>> Start
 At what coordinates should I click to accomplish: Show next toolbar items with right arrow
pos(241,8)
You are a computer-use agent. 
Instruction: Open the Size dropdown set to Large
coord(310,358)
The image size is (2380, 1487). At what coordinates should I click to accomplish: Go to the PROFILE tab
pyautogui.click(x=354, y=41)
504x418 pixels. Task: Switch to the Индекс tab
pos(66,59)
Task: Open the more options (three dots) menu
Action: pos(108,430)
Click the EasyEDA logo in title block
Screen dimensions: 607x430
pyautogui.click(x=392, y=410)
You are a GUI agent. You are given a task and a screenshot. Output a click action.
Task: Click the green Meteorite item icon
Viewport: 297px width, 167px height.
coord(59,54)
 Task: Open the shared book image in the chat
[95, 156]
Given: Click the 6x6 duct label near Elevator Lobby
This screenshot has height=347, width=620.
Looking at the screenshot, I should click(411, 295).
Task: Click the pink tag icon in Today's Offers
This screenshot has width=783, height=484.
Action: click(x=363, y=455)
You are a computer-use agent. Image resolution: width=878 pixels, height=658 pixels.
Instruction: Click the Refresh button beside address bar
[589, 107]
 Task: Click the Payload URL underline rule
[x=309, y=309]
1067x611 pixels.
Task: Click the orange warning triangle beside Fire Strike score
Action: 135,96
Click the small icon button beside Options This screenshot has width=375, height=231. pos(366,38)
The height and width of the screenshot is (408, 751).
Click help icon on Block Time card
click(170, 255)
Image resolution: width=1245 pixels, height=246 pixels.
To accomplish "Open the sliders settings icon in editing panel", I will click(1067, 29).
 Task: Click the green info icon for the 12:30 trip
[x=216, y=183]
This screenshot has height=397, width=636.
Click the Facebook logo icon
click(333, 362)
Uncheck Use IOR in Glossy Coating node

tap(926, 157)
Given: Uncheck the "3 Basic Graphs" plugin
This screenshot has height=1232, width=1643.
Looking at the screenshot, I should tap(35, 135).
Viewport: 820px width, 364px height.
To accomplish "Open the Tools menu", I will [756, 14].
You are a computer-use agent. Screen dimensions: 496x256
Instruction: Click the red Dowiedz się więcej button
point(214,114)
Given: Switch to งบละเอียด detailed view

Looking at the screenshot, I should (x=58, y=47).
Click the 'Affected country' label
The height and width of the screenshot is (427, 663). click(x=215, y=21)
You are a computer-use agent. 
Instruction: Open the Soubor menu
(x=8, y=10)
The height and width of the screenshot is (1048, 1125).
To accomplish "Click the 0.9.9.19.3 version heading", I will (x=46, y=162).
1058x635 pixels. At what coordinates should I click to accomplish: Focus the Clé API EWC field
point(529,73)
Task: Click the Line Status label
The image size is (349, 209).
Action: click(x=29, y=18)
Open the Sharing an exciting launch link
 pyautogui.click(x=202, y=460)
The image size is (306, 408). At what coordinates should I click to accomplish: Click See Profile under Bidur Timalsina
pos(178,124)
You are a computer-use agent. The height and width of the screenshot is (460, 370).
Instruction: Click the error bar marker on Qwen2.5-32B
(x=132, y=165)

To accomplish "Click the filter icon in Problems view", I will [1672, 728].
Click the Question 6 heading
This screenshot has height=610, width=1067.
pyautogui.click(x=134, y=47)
>> End
Please revise the lines from the one containing "Task: Open the shared book image in the chat" through the one containing "will [756, 14].", replacing "Elevator Lobby" with "Main Lobby" and leaving everything else unchanged. Return only those lines.

■ **Problem solution**:
 Task: Open the shared book image in the chat
[95, 156]
Given: Click the 6x6 duct label near Main Lobby
This screenshot has height=347, width=620.
Looking at the screenshot, I should click(411, 295).
Task: Click the pink tag icon in Today's Offers
This screenshot has width=783, height=484.
Action: click(x=363, y=455)
You are a computer-use agent. Image resolution: width=878 pixels, height=658 pixels.
Instruction: Click the Refresh button beside address bar
[589, 107]
 Task: Click the Payload URL underline rule
[x=309, y=309]
1067x611 pixels.
Task: Click the orange warning triangle beside Fire Strike score
Action: 135,96
Click the small icon button beside Options This screenshot has width=375, height=231. pos(366,38)
The height and width of the screenshot is (408, 751).
Click help icon on Block Time card
click(170, 255)
Image resolution: width=1245 pixels, height=246 pixels.
To accomplish "Open the sliders settings icon in editing panel", I will click(1067, 29).
 Task: Click the green info icon for the 12:30 trip
[x=216, y=183]
This screenshot has height=397, width=636.
Click the Facebook logo icon
click(333, 362)
Uncheck Use IOR in Glossy Coating node

tap(926, 157)
Given: Uncheck the "3 Basic Graphs" plugin
This screenshot has height=1232, width=1643.
Looking at the screenshot, I should tap(35, 135).
Viewport: 820px width, 364px height.
To accomplish "Open the Tools menu", I will [756, 14].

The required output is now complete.